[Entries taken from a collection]
▶

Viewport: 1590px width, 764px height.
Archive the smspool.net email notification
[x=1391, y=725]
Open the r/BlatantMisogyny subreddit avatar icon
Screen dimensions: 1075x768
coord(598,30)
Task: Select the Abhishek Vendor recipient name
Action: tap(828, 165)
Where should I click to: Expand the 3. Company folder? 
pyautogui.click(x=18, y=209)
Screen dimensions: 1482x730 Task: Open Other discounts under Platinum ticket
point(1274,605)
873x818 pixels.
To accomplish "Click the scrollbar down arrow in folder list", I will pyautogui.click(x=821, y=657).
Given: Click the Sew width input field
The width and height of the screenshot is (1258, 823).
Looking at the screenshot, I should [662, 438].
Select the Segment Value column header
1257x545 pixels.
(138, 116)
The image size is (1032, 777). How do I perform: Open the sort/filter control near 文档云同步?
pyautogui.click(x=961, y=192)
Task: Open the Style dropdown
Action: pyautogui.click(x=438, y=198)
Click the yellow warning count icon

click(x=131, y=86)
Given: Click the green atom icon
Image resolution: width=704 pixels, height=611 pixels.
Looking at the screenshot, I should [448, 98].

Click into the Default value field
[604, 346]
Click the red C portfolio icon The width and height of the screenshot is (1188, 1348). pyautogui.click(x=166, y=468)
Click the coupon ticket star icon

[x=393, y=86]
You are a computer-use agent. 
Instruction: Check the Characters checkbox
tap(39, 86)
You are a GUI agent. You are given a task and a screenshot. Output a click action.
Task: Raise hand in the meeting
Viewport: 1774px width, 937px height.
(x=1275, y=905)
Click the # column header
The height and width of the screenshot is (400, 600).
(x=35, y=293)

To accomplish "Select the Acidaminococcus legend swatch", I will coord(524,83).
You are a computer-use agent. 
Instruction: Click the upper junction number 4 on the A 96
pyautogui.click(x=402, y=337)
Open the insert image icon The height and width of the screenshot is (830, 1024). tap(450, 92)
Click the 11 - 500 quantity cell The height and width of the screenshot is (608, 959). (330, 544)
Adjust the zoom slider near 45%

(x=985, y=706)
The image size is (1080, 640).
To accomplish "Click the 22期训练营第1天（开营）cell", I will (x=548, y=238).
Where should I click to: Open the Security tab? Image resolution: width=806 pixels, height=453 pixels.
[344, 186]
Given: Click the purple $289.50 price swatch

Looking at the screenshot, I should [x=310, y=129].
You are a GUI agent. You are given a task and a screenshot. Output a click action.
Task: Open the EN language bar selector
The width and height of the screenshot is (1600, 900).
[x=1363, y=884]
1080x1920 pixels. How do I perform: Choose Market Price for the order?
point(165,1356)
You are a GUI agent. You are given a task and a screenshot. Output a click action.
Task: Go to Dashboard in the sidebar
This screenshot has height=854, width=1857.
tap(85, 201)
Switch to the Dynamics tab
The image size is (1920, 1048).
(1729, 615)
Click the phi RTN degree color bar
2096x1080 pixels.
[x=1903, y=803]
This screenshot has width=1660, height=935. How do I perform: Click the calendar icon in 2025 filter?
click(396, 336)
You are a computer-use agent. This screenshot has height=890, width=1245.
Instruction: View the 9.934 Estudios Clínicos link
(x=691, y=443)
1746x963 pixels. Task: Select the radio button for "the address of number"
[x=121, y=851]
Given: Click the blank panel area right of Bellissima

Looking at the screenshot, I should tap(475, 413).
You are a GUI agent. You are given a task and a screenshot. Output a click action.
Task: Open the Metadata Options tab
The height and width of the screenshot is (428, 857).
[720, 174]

◀

▸ **Aim of the exercise**
Every entry must be printed again, exactly as it reads.

▸ **Worked solution**
Viewport: 1590px width, 764px height.
Archive the smspool.net email notification
[x=1391, y=725]
Open the r/BlatantMisogyny subreddit avatar icon
Screen dimensions: 1075x768
coord(598,30)
Task: Select the Abhishek Vendor recipient name
Action: tap(828, 165)
Where should I click to: Expand the 3. Company folder? 
pyautogui.click(x=18, y=209)
Screen dimensions: 1482x730 Task: Open Other discounts under Platinum ticket
point(1274,605)
873x818 pixels.
To accomplish "Click the scrollbar down arrow in folder list", I will pyautogui.click(x=821, y=657).
Given: Click the Sew width input field
The width and height of the screenshot is (1258, 823).
Looking at the screenshot, I should [662, 438].
Select the Segment Value column header
1257x545 pixels.
(138, 116)
The image size is (1032, 777). How do I perform: Open the sort/filter control near 文档云同步?
pyautogui.click(x=961, y=192)
Task: Open the Style dropdown
Action: pyautogui.click(x=438, y=198)
Click the yellow warning count icon

click(x=131, y=86)
Given: Click the green atom icon
Image resolution: width=704 pixels, height=611 pixels.
Looking at the screenshot, I should [448, 98].

Click into the Default value field
[604, 346]
Click the red C portfolio icon The width and height of the screenshot is (1188, 1348). pyautogui.click(x=166, y=468)
Click the coupon ticket star icon

[x=393, y=86]
You are a computer-use agent. 
Instruction: Check the Characters checkbox
tap(39, 86)
You are a GUI agent. You are given a task and a screenshot. Output a click action.
Task: Raise hand in the meeting
Viewport: 1774px width, 937px height.
(x=1275, y=905)
Click the # column header
The height and width of the screenshot is (400, 600).
(x=35, y=293)

To accomplish "Select the Acidaminococcus legend swatch", I will coord(524,83).
You are a computer-use agent. 
Instruction: Click the upper junction number 4 on the A 96
pyautogui.click(x=402, y=337)
Open the insert image icon The height and width of the screenshot is (830, 1024). tap(450, 92)
Click the 11 - 500 quantity cell The height and width of the screenshot is (608, 959). (330, 544)
Adjust the zoom slider near 45%

(x=985, y=706)
The image size is (1080, 640).
To accomplish "Click the 22期训练营第1天（开营）cell", I will (x=548, y=238).
Where should I click to: Open the Security tab? Image resolution: width=806 pixels, height=453 pixels.
[344, 186]
Given: Click the purple $289.50 price swatch

Looking at the screenshot, I should [x=310, y=129].
You are a GUI agent. You are given a task and a screenshot. Output a click action.
Task: Open the EN language bar selector
The width and height of the screenshot is (1600, 900).
[x=1363, y=884]
1080x1920 pixels. How do I perform: Choose Market Price for the order?
point(165,1356)
You are a GUI agent. You are given a task and a screenshot. Output a click action.
Task: Go to Dashboard in the sidebar
This screenshot has height=854, width=1857.
tap(85, 201)
Switch to the Dynamics tab
The image size is (1920, 1048).
(1729, 615)
Click the phi RTN degree color bar
2096x1080 pixels.
[x=1903, y=803]
This screenshot has width=1660, height=935. How do I perform: Click the calendar icon in 2025 filter?
click(396, 336)
You are a computer-use agent. This screenshot has height=890, width=1245.
Instruction: View the 9.934 Estudios Clínicos link
(x=691, y=443)
1746x963 pixels. Task: Select the radio button for "the address of number"
[x=121, y=851]
Given: Click the blank panel area right of Bellissima

Looking at the screenshot, I should tap(475, 413).
You are a GUI agent. You are given a task and a screenshot. Output a click action.
Task: Open the Metadata Options tab
The height and width of the screenshot is (428, 857).
[720, 174]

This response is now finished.